Berry Street has around 14 residential care units in Gippsland, housing up to 46 adolescents who cannot live at home, and she hoped another four young people would benefit from a unit-based therapist shortly.
“The findings so far have been that this is a fantastic alternative to general residential care,” Ms McCluskey said.
New money finding its way into the Department of Human Service’s child protection services was also seeing workers staying longer in their roles and being better supported by new ‘practice leaders’ and a regional practice practitioner, she said.

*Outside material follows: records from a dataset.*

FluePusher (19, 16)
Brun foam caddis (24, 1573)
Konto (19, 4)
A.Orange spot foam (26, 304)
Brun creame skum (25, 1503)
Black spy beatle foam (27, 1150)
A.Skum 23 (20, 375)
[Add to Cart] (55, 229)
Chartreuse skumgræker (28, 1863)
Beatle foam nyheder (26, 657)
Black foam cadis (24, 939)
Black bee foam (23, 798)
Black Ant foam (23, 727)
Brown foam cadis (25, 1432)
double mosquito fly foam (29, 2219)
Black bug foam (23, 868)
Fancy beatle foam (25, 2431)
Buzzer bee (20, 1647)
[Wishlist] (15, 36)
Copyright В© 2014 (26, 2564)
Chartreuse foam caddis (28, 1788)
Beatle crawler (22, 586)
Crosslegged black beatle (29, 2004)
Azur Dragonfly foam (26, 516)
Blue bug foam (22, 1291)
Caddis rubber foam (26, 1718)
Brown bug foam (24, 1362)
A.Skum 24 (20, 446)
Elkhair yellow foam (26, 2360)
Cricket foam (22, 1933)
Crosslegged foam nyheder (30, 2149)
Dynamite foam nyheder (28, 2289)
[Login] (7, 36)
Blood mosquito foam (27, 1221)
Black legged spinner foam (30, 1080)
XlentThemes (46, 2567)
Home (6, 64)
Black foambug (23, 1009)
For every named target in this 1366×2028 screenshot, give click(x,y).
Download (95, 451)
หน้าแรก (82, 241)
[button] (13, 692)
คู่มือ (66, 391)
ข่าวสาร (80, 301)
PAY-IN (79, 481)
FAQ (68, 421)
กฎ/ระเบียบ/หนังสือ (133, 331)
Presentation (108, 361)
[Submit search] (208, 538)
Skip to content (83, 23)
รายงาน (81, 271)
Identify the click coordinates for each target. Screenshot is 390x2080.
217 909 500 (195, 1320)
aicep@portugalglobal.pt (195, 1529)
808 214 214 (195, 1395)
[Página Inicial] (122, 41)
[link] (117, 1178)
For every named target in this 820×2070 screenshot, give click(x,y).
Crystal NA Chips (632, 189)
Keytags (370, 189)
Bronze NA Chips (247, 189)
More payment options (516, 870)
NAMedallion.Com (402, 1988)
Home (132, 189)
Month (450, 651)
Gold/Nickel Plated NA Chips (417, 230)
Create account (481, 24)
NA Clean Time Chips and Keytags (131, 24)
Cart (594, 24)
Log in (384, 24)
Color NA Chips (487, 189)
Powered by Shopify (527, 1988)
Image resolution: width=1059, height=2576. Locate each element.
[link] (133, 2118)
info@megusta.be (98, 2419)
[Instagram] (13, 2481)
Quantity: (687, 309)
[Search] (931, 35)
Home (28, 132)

Ms McCluskey said Gippsland secured the “lion’s share” of extra positions funded “because there was an acknowledgement that they were needed here if we are to not keep rolling out that same sort of data”.
Anglicare Victoria Gippsland area manager Jane Anderson agreed a range of services were finally being funded “to meet demand” and the approach was “absolutely welcome”.
“With the number of children in care in Gippsland there is no doubt we need more foster care placements so we want to see more money there… but we do expect in Gippsland, given the focus on our need, there will be more to come (from the newly announced $91 million),” she said.
Ms Anderson said 24 Latrobe Valley families had benefited from the new “and very successful” Cradle to Kinder program, which sees Anglicare, Quantum and the Queen Elizabeth Centre working with families from the time a mother fell pregnant through to when her child turned four.
More integrated services and localised programs in areas of “particular intergenerational disadvantage” were now better targeting areas of need, Ms Anderson said.
“What we are seeing is more specialised services so we can have more therapeutic approaches… for example, our workers have to deal with family violence as part of their job and they are able to get the skills now to do that,” she said.